ACTIVITY: Every entry must be reproduced word for word.

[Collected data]
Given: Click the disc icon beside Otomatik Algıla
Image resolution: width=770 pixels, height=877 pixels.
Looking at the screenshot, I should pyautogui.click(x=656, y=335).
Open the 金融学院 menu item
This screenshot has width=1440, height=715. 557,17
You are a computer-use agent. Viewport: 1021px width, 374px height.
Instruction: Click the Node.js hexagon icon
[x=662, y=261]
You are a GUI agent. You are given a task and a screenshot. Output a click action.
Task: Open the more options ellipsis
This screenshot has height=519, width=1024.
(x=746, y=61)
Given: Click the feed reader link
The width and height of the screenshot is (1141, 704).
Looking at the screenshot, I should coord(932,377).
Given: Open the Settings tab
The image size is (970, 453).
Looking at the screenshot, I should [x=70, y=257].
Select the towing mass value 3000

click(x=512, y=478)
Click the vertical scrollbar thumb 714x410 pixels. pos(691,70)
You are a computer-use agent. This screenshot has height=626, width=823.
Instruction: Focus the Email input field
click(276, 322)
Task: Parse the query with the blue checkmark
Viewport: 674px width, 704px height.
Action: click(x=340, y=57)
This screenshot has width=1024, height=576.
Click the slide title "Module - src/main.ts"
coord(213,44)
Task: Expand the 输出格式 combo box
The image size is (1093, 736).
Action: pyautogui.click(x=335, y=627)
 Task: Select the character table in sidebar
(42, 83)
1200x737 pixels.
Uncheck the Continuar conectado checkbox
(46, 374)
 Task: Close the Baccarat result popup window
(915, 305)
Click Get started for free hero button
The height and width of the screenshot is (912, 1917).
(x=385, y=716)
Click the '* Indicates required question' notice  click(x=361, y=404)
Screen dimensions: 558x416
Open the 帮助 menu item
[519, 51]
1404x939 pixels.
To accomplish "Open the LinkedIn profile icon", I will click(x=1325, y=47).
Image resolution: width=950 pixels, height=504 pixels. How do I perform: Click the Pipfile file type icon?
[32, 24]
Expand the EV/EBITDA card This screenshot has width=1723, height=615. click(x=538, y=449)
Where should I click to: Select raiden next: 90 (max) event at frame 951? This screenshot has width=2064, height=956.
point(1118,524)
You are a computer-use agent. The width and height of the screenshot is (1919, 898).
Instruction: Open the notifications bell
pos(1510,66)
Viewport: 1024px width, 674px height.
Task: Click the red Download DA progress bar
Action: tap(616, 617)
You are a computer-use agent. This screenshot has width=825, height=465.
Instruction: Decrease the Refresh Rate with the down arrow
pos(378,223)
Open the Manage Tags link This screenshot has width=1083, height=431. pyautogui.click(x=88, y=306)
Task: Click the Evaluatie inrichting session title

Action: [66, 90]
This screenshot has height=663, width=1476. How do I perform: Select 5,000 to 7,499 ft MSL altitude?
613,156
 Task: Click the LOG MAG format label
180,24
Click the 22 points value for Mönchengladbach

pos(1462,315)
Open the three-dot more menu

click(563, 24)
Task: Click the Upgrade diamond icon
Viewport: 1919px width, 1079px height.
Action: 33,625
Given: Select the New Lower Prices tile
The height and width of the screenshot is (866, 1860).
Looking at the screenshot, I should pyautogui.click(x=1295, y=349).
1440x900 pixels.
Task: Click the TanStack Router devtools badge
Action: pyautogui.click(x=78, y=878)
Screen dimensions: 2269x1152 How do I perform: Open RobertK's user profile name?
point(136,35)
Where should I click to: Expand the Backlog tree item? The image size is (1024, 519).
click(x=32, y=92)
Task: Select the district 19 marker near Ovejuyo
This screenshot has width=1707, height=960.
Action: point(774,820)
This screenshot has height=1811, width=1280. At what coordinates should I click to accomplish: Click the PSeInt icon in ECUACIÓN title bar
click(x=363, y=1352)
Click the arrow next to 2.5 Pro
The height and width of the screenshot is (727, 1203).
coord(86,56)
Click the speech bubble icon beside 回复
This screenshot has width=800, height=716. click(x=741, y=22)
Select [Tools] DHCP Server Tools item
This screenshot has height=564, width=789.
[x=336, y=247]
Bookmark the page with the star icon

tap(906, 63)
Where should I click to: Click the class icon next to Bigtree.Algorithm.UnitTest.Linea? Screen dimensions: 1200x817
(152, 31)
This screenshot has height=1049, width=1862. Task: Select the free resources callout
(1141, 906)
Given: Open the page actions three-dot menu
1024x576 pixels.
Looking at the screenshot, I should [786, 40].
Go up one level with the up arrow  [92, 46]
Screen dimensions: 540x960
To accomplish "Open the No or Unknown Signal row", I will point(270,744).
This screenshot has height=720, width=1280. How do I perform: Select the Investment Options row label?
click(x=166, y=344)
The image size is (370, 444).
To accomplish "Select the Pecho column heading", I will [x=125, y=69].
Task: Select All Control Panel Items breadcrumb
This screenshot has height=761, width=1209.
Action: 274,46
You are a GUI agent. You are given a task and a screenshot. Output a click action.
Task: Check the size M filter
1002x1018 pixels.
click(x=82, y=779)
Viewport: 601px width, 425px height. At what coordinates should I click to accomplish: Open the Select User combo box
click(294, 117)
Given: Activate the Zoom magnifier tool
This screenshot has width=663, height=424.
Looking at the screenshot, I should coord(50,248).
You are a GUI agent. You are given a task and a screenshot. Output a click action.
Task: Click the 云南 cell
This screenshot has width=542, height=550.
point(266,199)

RESULT OF THIS EXERCISE:
Given: Click the disc icon beside Otomatik Algıla
Image resolution: width=770 pixels, height=877 pixels.
Looking at the screenshot, I should pyautogui.click(x=656, y=335).
Open the 金融学院 menu item
This screenshot has width=1440, height=715. 557,17
You are a computer-use agent. Viewport: 1021px width, 374px height.
Instruction: Click the Node.js hexagon icon
[x=662, y=261]
You are a GUI agent. You are given a task and a screenshot. Output a click action.
Task: Open the more options ellipsis
This screenshot has height=519, width=1024.
(x=746, y=61)
Given: Click the feed reader link
The width and height of the screenshot is (1141, 704).
Looking at the screenshot, I should coord(932,377).
Given: Open the Settings tab
The image size is (970, 453).
Looking at the screenshot, I should [x=70, y=257].
Select the towing mass value 3000

click(x=512, y=478)
Click the vertical scrollbar thumb 714x410 pixels. pos(691,70)
You are a computer-use agent. This screenshot has height=626, width=823.
Instruction: Focus the Email input field
click(276, 322)
Task: Parse the query with the blue checkmark
Viewport: 674px width, 704px height.
Action: click(x=340, y=57)
This screenshot has width=1024, height=576.
Click the slide title "Module - src/main.ts"
coord(213,44)
Task: Expand the 输出格式 combo box
The image size is (1093, 736).
Action: pyautogui.click(x=335, y=627)
 Task: Select the character table in sidebar
(42, 83)
1200x737 pixels.
Uncheck the Continuar conectado checkbox
(46, 374)
 Task: Close the Baccarat result popup window
(915, 305)
Click Get started for free hero button
The height and width of the screenshot is (912, 1917).
(x=385, y=716)
Click the '* Indicates required question' notice  click(x=361, y=404)
Screen dimensions: 558x416
Open the 帮助 menu item
[519, 51]
1404x939 pixels.
To accomplish "Open the LinkedIn profile icon", I will click(x=1325, y=47).
Image resolution: width=950 pixels, height=504 pixels. How do I perform: Click the Pipfile file type icon?
[32, 24]
Expand the EV/EBITDA card This screenshot has width=1723, height=615. click(x=538, y=449)
Where should I click to: Select raiden next: 90 (max) event at frame 951? This screenshot has width=2064, height=956.
point(1118,524)
You are a computer-use agent. The width and height of the screenshot is (1919, 898).
Instruction: Open the notifications bell
pos(1510,66)
Viewport: 1024px width, 674px height.
Task: Click the red Download DA progress bar
Action: tap(616, 617)
You are a computer-use agent. This screenshot has width=825, height=465.
Instruction: Decrease the Refresh Rate with the down arrow
pos(378,223)
Open the Manage Tags link This screenshot has width=1083, height=431. pyautogui.click(x=88, y=306)
Task: Click the Evaluatie inrichting session title

Action: [66, 90]
This screenshot has height=663, width=1476. How do I perform: Select 5,000 to 7,499 ft MSL altitude?
613,156
 Task: Click the LOG MAG format label
180,24
Click the 22 points value for Mönchengladbach

pos(1462,315)
Open the three-dot more menu

click(563, 24)
Task: Click the Upgrade diamond icon
Viewport: 1919px width, 1079px height.
Action: 33,625
Given: Select the New Lower Prices tile
The height and width of the screenshot is (866, 1860).
Looking at the screenshot, I should pyautogui.click(x=1295, y=349).
1440x900 pixels.
Task: Click the TanStack Router devtools badge
Action: pyautogui.click(x=78, y=878)
Screen dimensions: 2269x1152 How do I perform: Open RobertK's user profile name?
point(136,35)
Where should I click to: Expand the Backlog tree item? The image size is (1024, 519).
click(x=32, y=92)
Task: Select the district 19 marker near Ovejuyo
This screenshot has width=1707, height=960.
Action: point(774,820)
This screenshot has height=1811, width=1280. At what coordinates should I click to accomplish: Click the PSeInt icon in ECUACIÓN title bar
click(x=363, y=1352)
Click the arrow next to 2.5 Pro
The height and width of the screenshot is (727, 1203).
coord(86,56)
Click the speech bubble icon beside 回复
This screenshot has width=800, height=716. click(x=741, y=22)
Select [Tools] DHCP Server Tools item
This screenshot has height=564, width=789.
[x=336, y=247]
Bookmark the page with the star icon

tap(906, 63)
Where should I click to: Click the class icon next to Bigtree.Algorithm.UnitTest.Linea? Screen dimensions: 1200x817
(152, 31)
This screenshot has height=1049, width=1862. Task: Select the free resources callout
(1141, 906)
Given: Open the page actions three-dot menu
1024x576 pixels.
Looking at the screenshot, I should [786, 40].
Go up one level with the up arrow  [92, 46]
Screen dimensions: 540x960
To accomplish "Open the No or Unknown Signal row", I will point(270,744).
This screenshot has height=720, width=1280. How do I perform: Select the Investment Options row label?
click(x=166, y=344)
The image size is (370, 444).
To accomplish "Select the Pecho column heading", I will [x=125, y=69].
Task: Select All Control Panel Items breadcrumb
This screenshot has height=761, width=1209.
Action: 274,46
You are a GUI agent. You are given a task and a screenshot. Output a click action.
Task: Check the size M filter
1002x1018 pixels.
click(x=82, y=779)
Viewport: 601px width, 425px height. At what coordinates should I click to accomplish: Open the Select User combo box
click(294, 117)
Given: Activate the Zoom magnifier tool
This screenshot has width=663, height=424.
Looking at the screenshot, I should coord(50,248).
You are a GUI agent. You are given a task and a screenshot. Output a click action.
Task: Click the 云南 cell
This screenshot has width=542, height=550.
point(266,199)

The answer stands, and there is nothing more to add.